La « Dommage » qui a secoué le monde du golf

McIlroy n’a pas retenu ses coups quand on lui a tendu le micro. Il a directement interpellé Rahm, déclarant que c’est « vraiment dommage » que le bulldozer espagnol ait rejeté le cadre qui aurait permis aux golfeurs du LIV de conserver leur adhésion au DP World Tour avec un calendrier allégé, mais toujours engagé. Ce n’était pas une punition draconienne, c’était un compromis. Jouer quelques tournois, garder sa carte, et rester éligible pour les compétitions qui comptent.

Mais Rahm a vu les choses différemment. Il a immédiatement répliqué, accusant le DP World Tour de tenter de « faire chanter » les joueurs qui ont fait le saut vers la ligue soutenue par l’Arabie saoudite. Le mot d’ordre ? Six tournois du DP World Tour par an pour garder vivants les rêves de Ryder Cup. Rahm a qualifié cela de tactique d’intimidation visant à punir les joueurs pour leurs choix de carrière.

  • La position de Rory : « On ne peut pas avoir le beurre et l’argent du beurre. Le DP World Tour a proposé une voie.

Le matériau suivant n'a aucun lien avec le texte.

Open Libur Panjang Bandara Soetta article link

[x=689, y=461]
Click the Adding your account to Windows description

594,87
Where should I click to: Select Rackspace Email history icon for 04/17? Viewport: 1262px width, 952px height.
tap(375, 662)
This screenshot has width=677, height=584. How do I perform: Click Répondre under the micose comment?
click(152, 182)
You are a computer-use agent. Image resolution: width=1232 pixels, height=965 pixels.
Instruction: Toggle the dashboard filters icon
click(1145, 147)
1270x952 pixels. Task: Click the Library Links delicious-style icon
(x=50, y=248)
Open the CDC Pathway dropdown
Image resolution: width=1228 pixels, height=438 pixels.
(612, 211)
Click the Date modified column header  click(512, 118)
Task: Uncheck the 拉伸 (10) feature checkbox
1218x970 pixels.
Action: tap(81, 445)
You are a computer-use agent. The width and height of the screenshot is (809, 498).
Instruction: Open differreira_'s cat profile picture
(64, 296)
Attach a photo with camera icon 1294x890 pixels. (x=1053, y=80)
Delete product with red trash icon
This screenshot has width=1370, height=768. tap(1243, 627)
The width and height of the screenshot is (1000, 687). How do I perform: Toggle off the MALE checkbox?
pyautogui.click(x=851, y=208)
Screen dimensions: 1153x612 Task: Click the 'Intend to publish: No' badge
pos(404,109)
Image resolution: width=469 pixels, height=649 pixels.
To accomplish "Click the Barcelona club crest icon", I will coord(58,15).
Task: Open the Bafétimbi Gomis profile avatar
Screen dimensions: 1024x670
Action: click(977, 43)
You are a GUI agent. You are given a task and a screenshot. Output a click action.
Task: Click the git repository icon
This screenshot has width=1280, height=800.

Jon l’a regardée et a claqué la porte. C’est dommage pour les fans, et c’est dommage pour la Ryder Cup. »
  • La riposte de Rahm : « Il ne s’agit pas de loyauté, mais de contrôle. Ils essaient de nous acculer avec cette obligation de six tournois. Ce n’est pas de la négociation, c’est du chantage. »

L'éléphant dans la pièce : la Ryder Cup

Allons droit au but et parlons de ce que cela signifie réellement : Bethpage Black, 2027. Le public new-yorkais est déjà en train d’aiguiser ses insultes. Si Rahm n’est pas dans cet avion pour Long Island parce qu’il a refusé de jouer quelques tournois à Dubaï ou en Afrique du Sud, c’est une catastrophe pour l’équipe européenne. McIlroy le sait. Et franchement, tous les fans de golf aux États-Unis se lèchent secrètement les babines à l’idée d’un trou grand comme Rahm dans le roster européen.

L’argument de Rahm tient la route – forcer des gars qui voyagent déjà en jet privé aux quatre coins du globe pour le LIV à ajouter six étapes supplémentaires est un casse-tête logistique. Mais le point de McIlroy est plus percutant : la Ryder Cup n’est pas un droit, c’est un privilège. Elle est construite sur le dos des tournées nationales. Tu veux représenter le continent ? Tu dois te montrer sur le tour du continent.

McIlroy : la conscience du circuit ?

Qu’on l’aime ou qu’on le déteste, Rory s’est positionné comme celui qui est prêt à dire tout haut ce que les autres pensent tout bas. Il a été le critique le plus virulent de la sécession du LIV, non pas parce qu’il s’inquiète pour son propre compte en banque – le gars est à l’abri du besoin pour la vie – mais parce qu’il croit sincèrement en l’écosystème du golf professionnel. Il voit le DP World Tour comme le terreau des futures stars européennes. Si des gars comme Rahm le snobent, quel message cela envoie-t-il aux gamins qui se donnent à fond sur le Challenge Tour ?

Ce n’est plus juste une histoire de « il a dit, elle a dit ». C’est une fracture qui pourrait définir la prochaine décennie du golf masculin. Rory brandit le drapeau de la tradition et de l’accessibilité. Jon brandit celui de la liberté des joueurs et s’insurge contre ce qu’il perçoit comme le dernier souffle d’un monopole.

Une chose est sûre : la prochaine fois que ces deux-là seront réunis – si jamais ils le sont encore – les banalités sur le premier départ seront glaciales. Et en tant que fan ? Je suis prêt à savourer chaque seconde de ce malaise.